Política

Câmara de Itapeva aprova reajuste e 13º salário para secretários municipais

Projetos dividem opiniões em votação acirrada e seguem para sanção do prefeito

Em sessão marcada por intensos debates, a Câmara Municipal de Itapeva aprovou, na noite de ontem (9), dois projetos que garantem benefícios trabalhistas aos secretários municipais, incluindo o pagamento de 13º salário e férias regulamentadas, além de um reajuste nos subsídios desses agentes políticos. As medidas foram aprovadas em dois turnos e seguem para sanção do prefeito, com vigência a partir de janeiro de 2025. A iniciativa, no entanto, gerou divisões dentro e fora do plenário.

O 13º salário e as férias para os secretários, temas debatidos desde o ano passado, são baseados em uma decisão do Supremo Tribunal Federal (STF), que reconheceu o direito de agentes políticos a esses benefícios. O projeto, de autoria do vereador Robson Leite (União), estabelece gratificação natalina proporcional ao tempo de serviço e férias de 30 dias com adicional de um terço do subsídio. Emendas vetaram o pagamento de férias em dinheiro e determinaram a substituição interina por outro gestor durante os afastamentos.

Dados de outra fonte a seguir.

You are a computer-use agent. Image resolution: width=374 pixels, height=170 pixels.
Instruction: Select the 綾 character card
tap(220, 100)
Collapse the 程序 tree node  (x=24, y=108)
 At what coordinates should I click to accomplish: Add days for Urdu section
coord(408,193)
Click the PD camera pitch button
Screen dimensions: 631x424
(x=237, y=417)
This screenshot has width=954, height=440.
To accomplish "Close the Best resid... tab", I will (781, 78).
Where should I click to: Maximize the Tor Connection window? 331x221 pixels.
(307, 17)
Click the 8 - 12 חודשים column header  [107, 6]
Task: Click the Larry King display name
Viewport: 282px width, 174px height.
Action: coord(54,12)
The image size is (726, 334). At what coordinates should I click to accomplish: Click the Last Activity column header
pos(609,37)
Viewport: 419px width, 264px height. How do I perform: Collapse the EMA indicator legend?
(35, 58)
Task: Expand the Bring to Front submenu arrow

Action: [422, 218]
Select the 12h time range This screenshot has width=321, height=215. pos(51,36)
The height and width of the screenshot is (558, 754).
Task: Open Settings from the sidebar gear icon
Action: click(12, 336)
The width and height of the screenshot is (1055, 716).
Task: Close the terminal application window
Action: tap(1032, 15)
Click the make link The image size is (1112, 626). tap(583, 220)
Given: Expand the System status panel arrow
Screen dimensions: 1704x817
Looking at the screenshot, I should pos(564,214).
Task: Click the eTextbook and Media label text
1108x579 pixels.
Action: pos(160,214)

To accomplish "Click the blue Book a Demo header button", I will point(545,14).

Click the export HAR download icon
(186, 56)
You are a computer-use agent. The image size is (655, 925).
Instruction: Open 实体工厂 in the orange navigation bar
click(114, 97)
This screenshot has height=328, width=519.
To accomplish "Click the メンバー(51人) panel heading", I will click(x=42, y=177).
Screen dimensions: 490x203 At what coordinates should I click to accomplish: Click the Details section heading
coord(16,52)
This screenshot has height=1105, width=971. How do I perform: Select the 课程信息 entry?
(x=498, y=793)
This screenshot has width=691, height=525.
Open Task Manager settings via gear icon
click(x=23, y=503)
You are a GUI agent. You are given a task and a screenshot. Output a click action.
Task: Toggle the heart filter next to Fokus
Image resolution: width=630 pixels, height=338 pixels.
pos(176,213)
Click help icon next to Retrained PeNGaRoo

Já o reajuste salarial, proposto pelo vereador Celinho Engue (PDT), eleva o subsídio dos secretários de R$ 9.641,73 para R$ 12 mil, valor que permanecerá congelado até o final de 2028. O parlamentar Gabriel Maciel (Pode) defendeu a proposta como uma recomposição inflacionária, enquanto críticos, como Ronaldo Coquinho (PL), argumentaram que o aumento desconsidera as dificuldades financeiras enfrentadas por outras categorias do funcionalismo público. "São mais de R$ 3 milhões que poderiam ser investidos em áreas prioritárias", declarou Coquinho.

A aprovação dos projetos expôs um claro racha no Legislativo, com votos apertados e críticas vindas da população e de categorias de servidores públicos. Apesar do embate, o reajuste foi aprovado pelo voto de minerva do presidente da Câmara, enquanto o 13º passou com ampla maioria. A decisão coloca em evidência os desafios da nova gestão, que assume com a responsabilidade de equilibrar demandas políticas, administrativas e sociais.